Abaikan Bangun Gedung KPK Perburuk Citra DPR
Munculnya gerakan saweran untuk pembangunan gedung Komisi Pemberantasan Korupsi (KPK) dianggap sebagai bentuk dukungan rakyat terhadap lembaga itu.
Sehingga jika Komisi Hukum Dewan Perwakilan Rakyat (DPR) tidak merespon dengan cepat anggaran untuk gedung itu, maka citra komisi tersebut akan buruk dimata publik.
"Citra Komisi III DPR semakin terpuruk apabila tidak segera merespon reaksi publik untuk segera menyetujui pembangunan gedung KPK," kata anggota Komisi III, Didi Irawadi Syamsuddin, Kamis (28/6).
Apalagi, kata dia, penggalangan dana tersebut tak hanya di Jakarta, tapi juga sudah dilakukan di daerah-daerah.
"Dari pusat hingga daerah-daerah ternyata sangat peduli pada nasib KPK," ujarnya.
Permintaan KPK tersebut dianggap sangat masuk akal sebab lembaga tersebut membutuhkan pegawai dan staf dengan jumlah tertentu dan bisa bekerja optimal jika ditunjang oleh fasilitas yang layak. Pembangunan gedung ini, menurut Didi, merupakan salah satu pendorong penting produktivitas para staf di KPK.
Dia menambahkan, dalam Undang-Undang Pemberantasan Tindak Pidana Korupsi Nomor 31 tahun 1999 yang diubah menjadi UU Nomor 20 tahun 2001 dituliskan partisipasi masyarakat tentang pemberantasan korupsi. Sehingga upaya penggalangan dana ini dianggap sebagai partisipasi publik.

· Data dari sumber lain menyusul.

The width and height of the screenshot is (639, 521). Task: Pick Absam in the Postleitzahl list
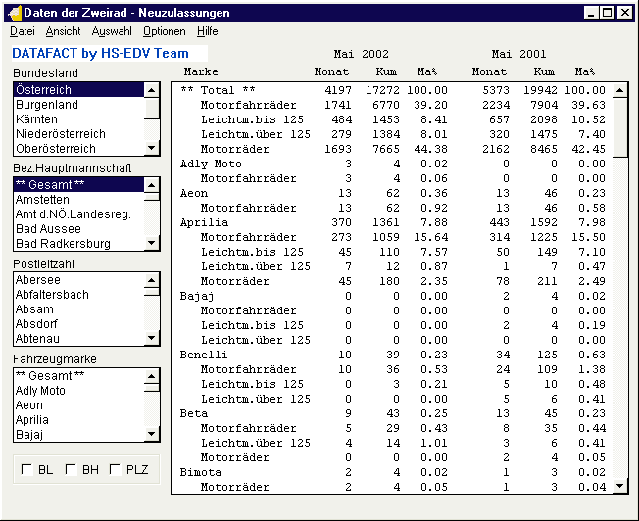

Pun Didi menilai upaya ini relevan dengan UU tentang penyelenggaraan negara yang bersih dari korupsi.
"Partisipasi publik juga disebutkan secara eksplisit pada UU Nomor 28 Tahun 1999 tentang Penyelenggaraan Negara yang Bersih dan Bebas dari Korupsi, Kolusi, dan Nepotisme," tutup politikus partai Demokrat ini.